Friday, May 11, 2012

Where the Wild Things Aren't

Here's my offering in the children's-book version of David Lodge's literary parlor game "Humiliation," in which one admits sheepishly to not having read important books: I have never read Where The Wild Things Are.  How did this happen?  I really don't know.  Somehow it didn't cross my path in childhood, and consequently in adulthood I didn't seek it out nostalgically to share with my son.  I've read (and read to my son) other books Maurice Sendak wrote or illustrated (a favorite is Let's Be Enemies), but never this classic.  And it's not like War and Peace, right?  I could easily rectify this omission, but I haven't.

One thing I do know about Maurice Sendak, though, is that he gives awesome interviews, especially to Terry Gross.  I remember hearing one before I became a parent in which he explained his belief in the importance of including difficult, complex subjects in children's books.  This view of children as robust, non-fragile, real people whose perspectives must be acknowledged and respected was an important beginning point in my own evolving thinking about children, which was later developed further by How to Talk So Kids Will Listen and Listen So Kids Will Talk (a parenting book I love!)  To me, Sendak's view of children seems continuous with Faber and Mazlish even though they would never advise punishing your child by sending him supperless to his room; the work of all three is fundamentally grounded in the real emotions of children.

I also love the unabashed curmudgeonliness of the opinions Sendak expresses in interviews.  For example, in an interview last year, Sendak had this to say about e-books:
"I hate them. It's like making believe there's another kind of sex. There isn't another kind of sex. There isn't another kind of book!
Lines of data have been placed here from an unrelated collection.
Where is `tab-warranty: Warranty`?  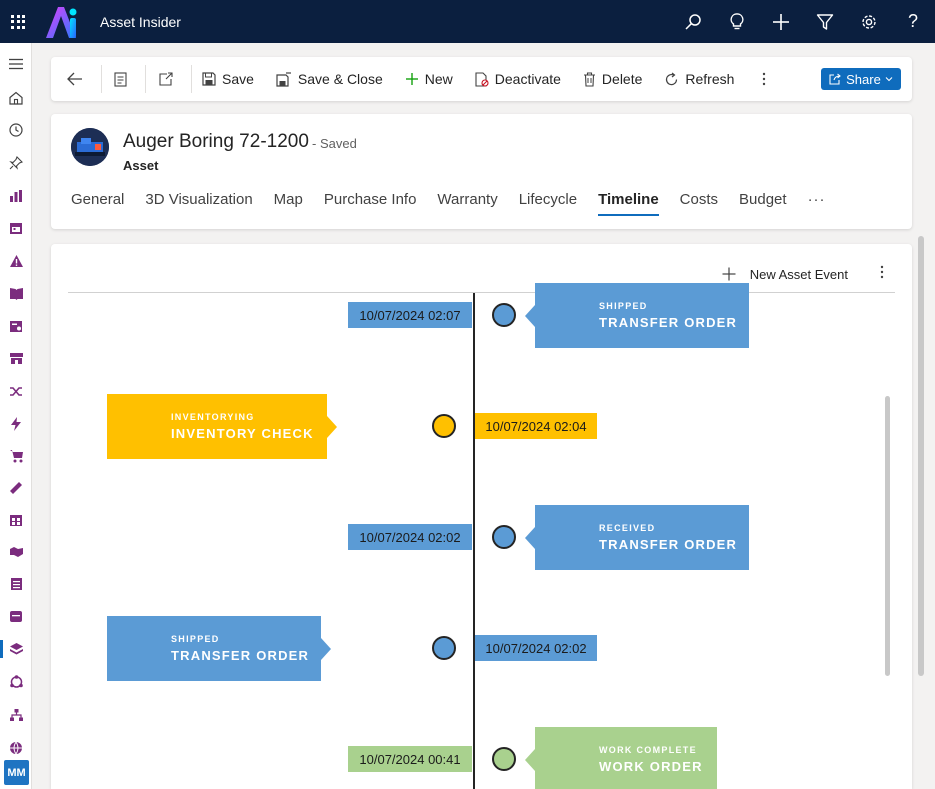 tab-warranty: Warranty is located at coordinates (467, 205).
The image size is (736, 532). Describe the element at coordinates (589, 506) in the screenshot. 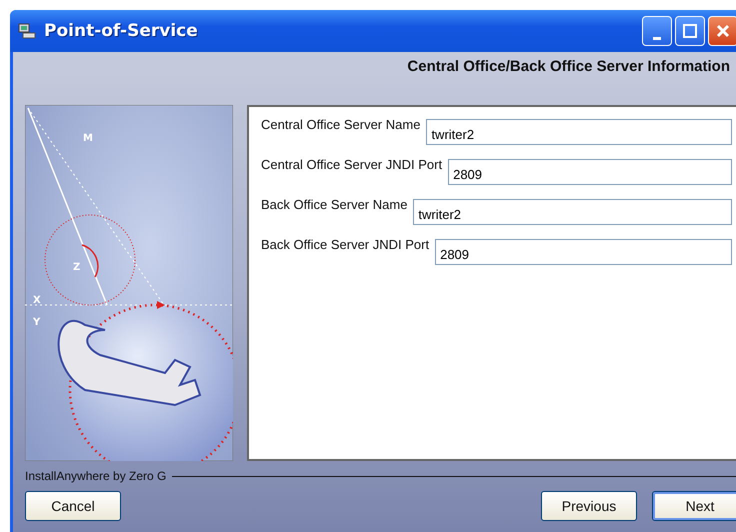

I see `previous-button: Previous` at that location.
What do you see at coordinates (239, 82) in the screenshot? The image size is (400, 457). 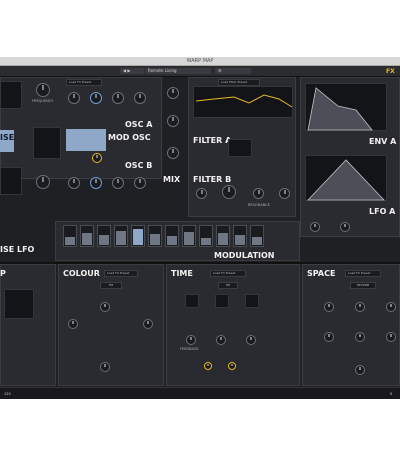 I see `filter-preset-dropdown: Load Filter Preset` at bounding box center [239, 82].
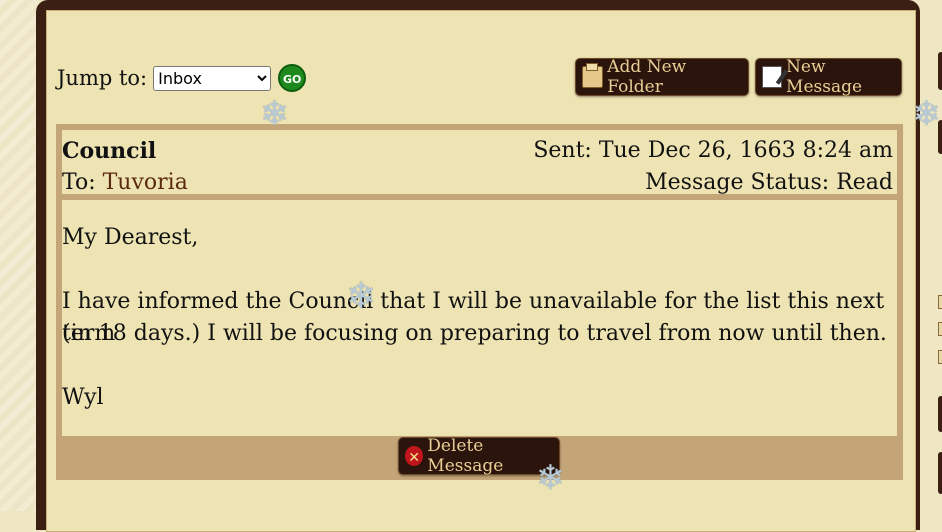 The width and height of the screenshot is (942, 532). Describe the element at coordinates (647, 77) in the screenshot. I see `add-new-folder-label: Add New Folder` at that location.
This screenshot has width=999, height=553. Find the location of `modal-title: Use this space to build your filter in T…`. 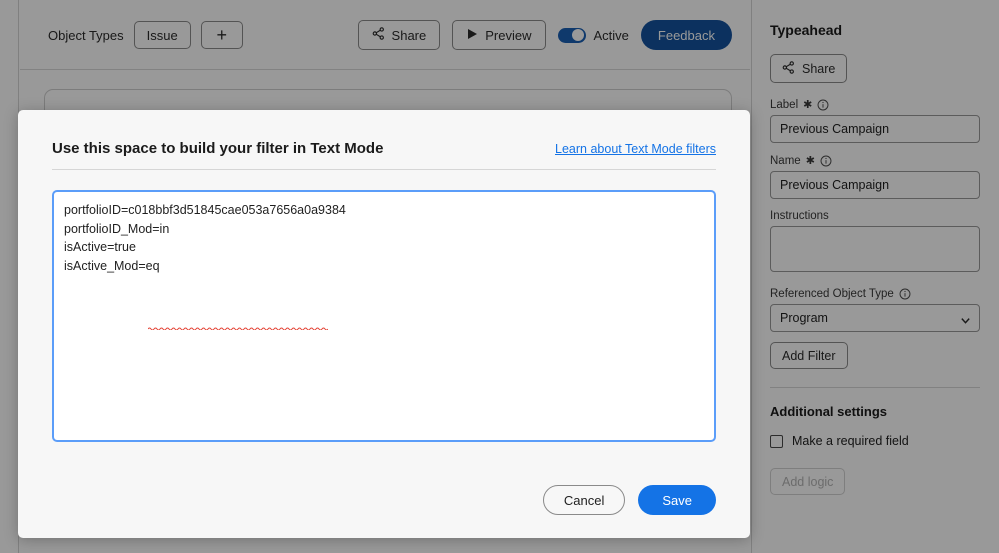

modal-title: Use this space to build your filter in T… is located at coordinates (218, 148).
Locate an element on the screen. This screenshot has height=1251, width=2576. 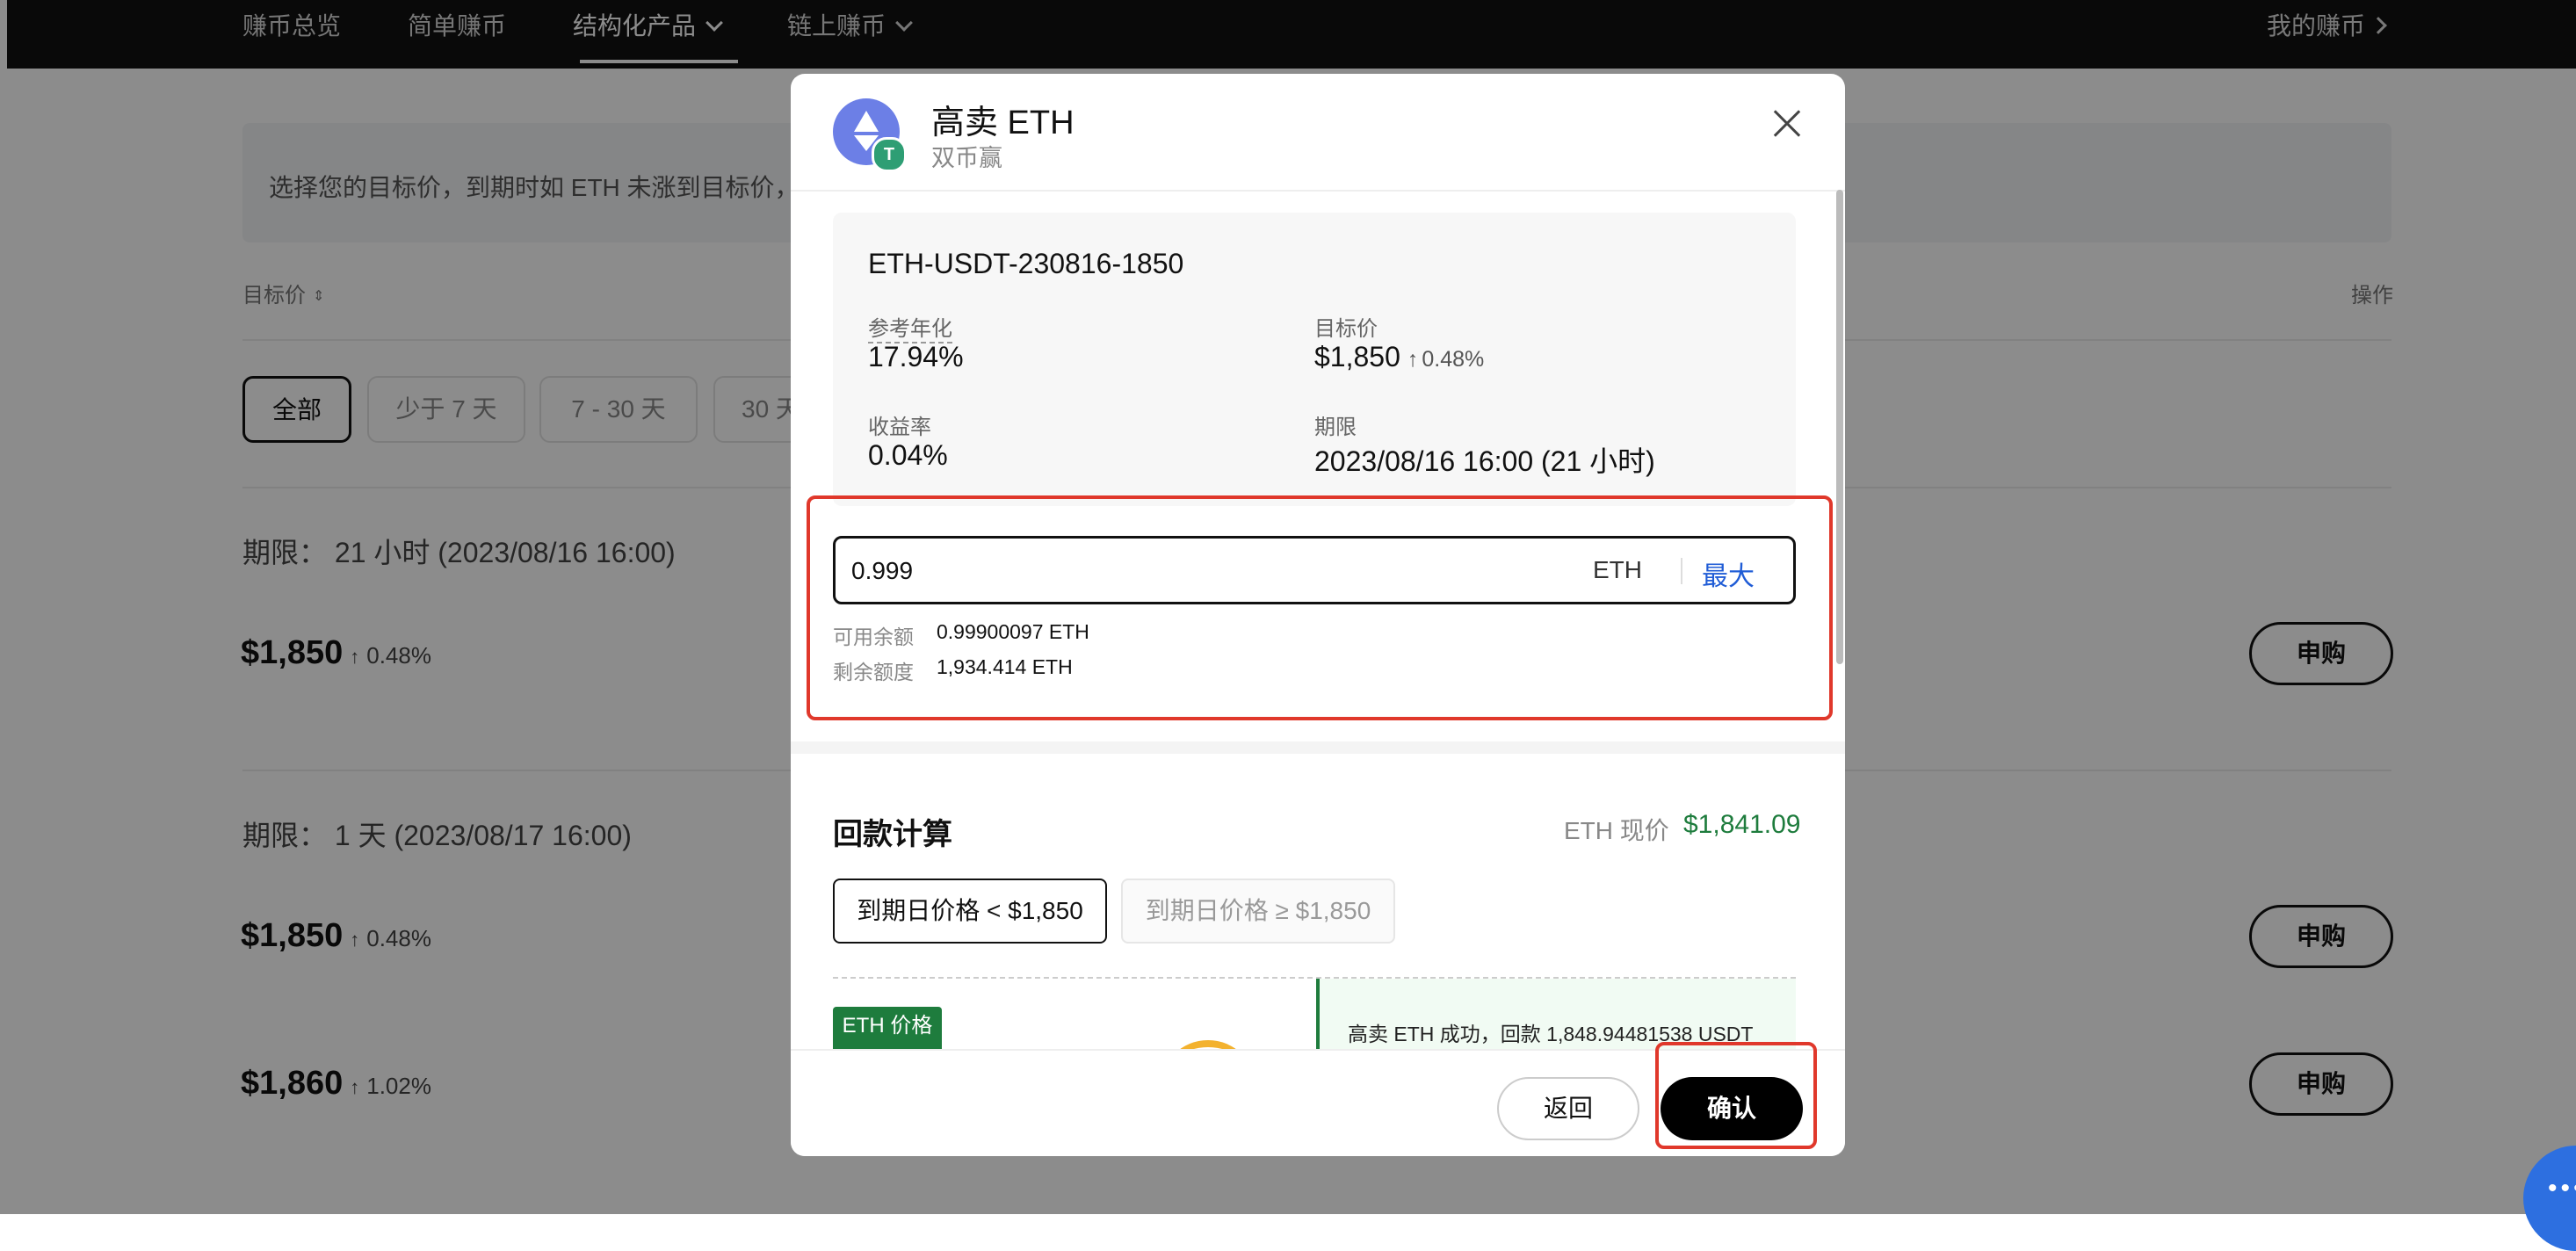
term-value: 2023/08/16 16:00 (21 小时) is located at coordinates (1484, 461).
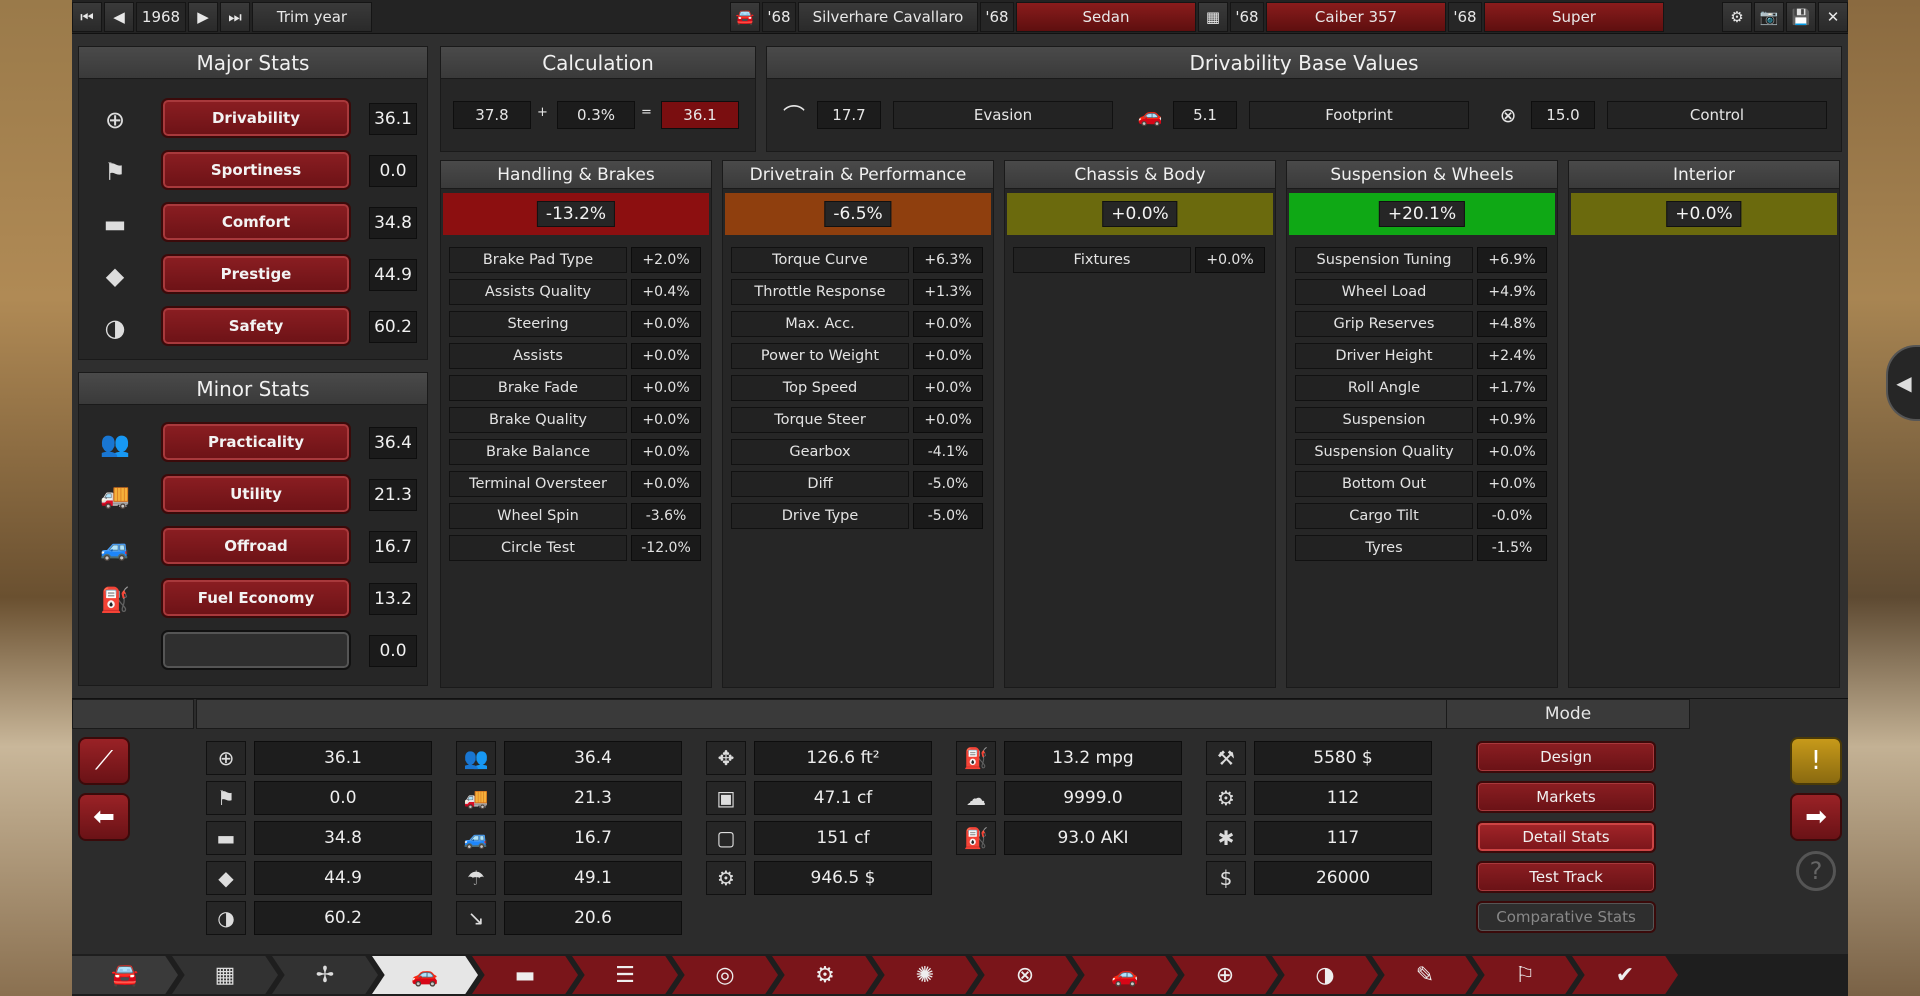 The width and height of the screenshot is (1920, 996). I want to click on first-year-button: ⏮, so click(87, 17).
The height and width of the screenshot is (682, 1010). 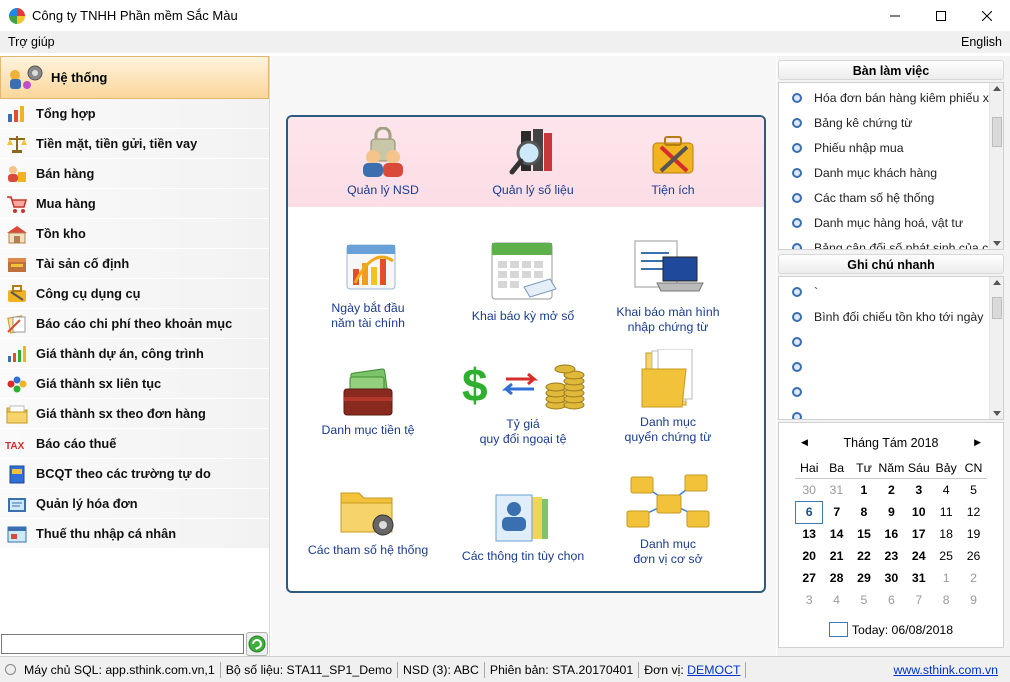 What do you see at coordinates (918, 534) in the screenshot?
I see `calendar-day: 17` at bounding box center [918, 534].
A book is a book is a book."
 I don't really agree with this sentiment, except as it relates to picture books (I don't think e-books need be seen as competition for "real" books), but I love the passion and vociferousness of it.

So, I should probably read Where The Wild Things Are one of these days, at the very least as a tribute to someone who has had such an influence on children's books.  What well-known children's books haven't you read?

[Bonus watching/reading: Stephen Colbert interviews Sendak, and a lovely appreciation of Sendak in the New York Times, which I am sure you've already read.]


Adrienne Pilon ("A") said...

Read it. It is brilliant. I also recommend "Brundibar" as well as just about everything Sendak has done.

What haven't I read? So, so much.

Fanny Harville said...

"So, so much." Me too, obviously. But at least I'll try to cross Sendak off that long list soon!